In his filing this week he said that simply being a board member wouldn’t have given him enough power over the company. “I don’t have confidence in management,” he said, citing the website’s “potential.”

It’s unclear what Musk wants to change about the site, but he has a reputation for firingTesla employees who disagree. The National Labor Relations Board (NLRB), also disciplined him and Tesla. illegally firing a union organizerand posting anti-union tweets in 2018.
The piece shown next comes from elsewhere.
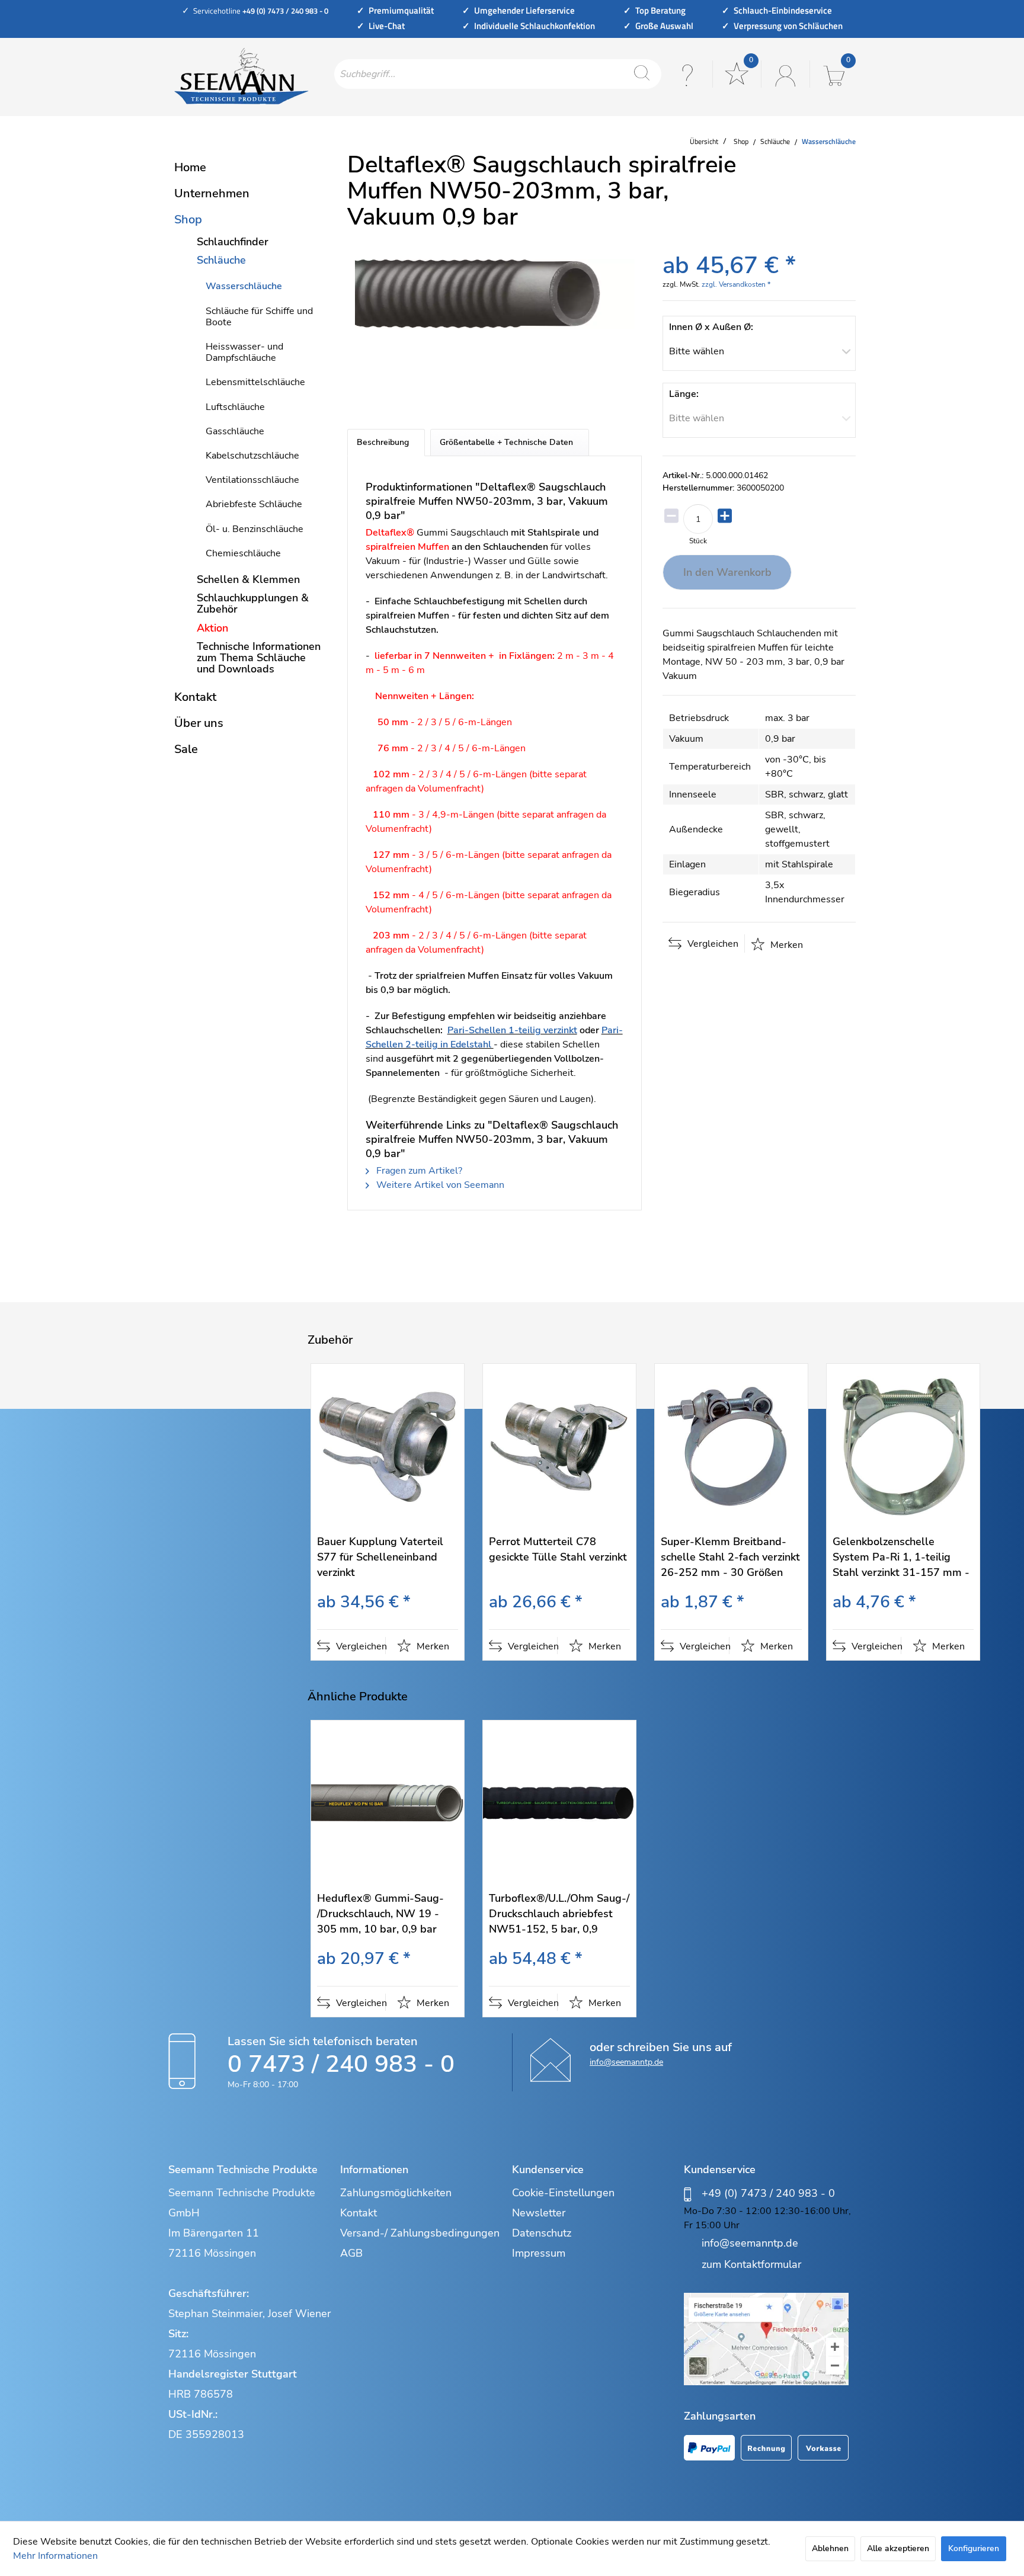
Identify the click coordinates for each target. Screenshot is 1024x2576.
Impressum (538, 2253)
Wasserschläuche (244, 286)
He has also been in legal hot waterFor his tweets. In 2018, he tweeted that it was something he was thinking about making. the company private, a “joke” that earned him a lawsuit from the Securities and Exchange Commission (SEC) and a $20 million fine. Stocks can be rocked when Musk tweets about his financial moves. Last year, for example, he tweeted a poll on whether or not to sell 10% of Tesla stock. Shares plummeted. In 2020, for no apparent reason, he tweeted that Tesla share prices were “too high,” also causing the price to drop.

Media experts are concerned about the implications for Twitter and the internet if Musk purchases the website. Despite his history of censoring his workers, Musk recently described himself as a “free speech absolutist” after saying that he refused to block Russian news sources from accessing SpaceX’s satellite communication system, Starlink; it’s unclear how these principles would extend to Twitter.

“Regardless of Musk’s dubious principles, any move to relax content moderation standards warrants legitimate concern,” wrote University of Pennsylvania media policy professor Victor Pickard for The Nation. “For example, changing the policies by which Twitter restricts or suspends accounts that cause social harm could yield more harassment, hate speech, incitement to violence, and dangerous misinformation about voting and vaccines.”

“Twitter’s uneven adherence to its own rules has been rightly criticized, but having no rules would be a troll’s paradise,” Pickard continued, “a Hobbesian hellscape of all against all, with the most vulnerable having the most to lose.”

Musk is currently facing several scandals relating to his finances and businesses. Musk is expected to be indicted on charges related to his businesses and finances. made his hugeHe purchased Twitter stock, and he filed the disclosure 11-days late, netting him an additional $156million.

Musk appears to have reached a 5 per cent stake on March 14. This is required by the SEC. He continued to buy stock at around $39 per shares until he reached 9.2 percentage in secret. After that announcement, shares rose by about 30% to more than $50 per share.

Investors have sued over Musk’s late disclosure, saying that they may have missed out on gains because of this move.

Musk’s companies are also facing scrutinyFrom three different government agencies, which include over Allegations that management at Tesla’s manufacturing plant in California have segregated the shop floor by race, and that Black employees suffer rampant racism. One worker said that they heard racial slurs 50 to 100 times per day, and saw graffiti in the work bathroom.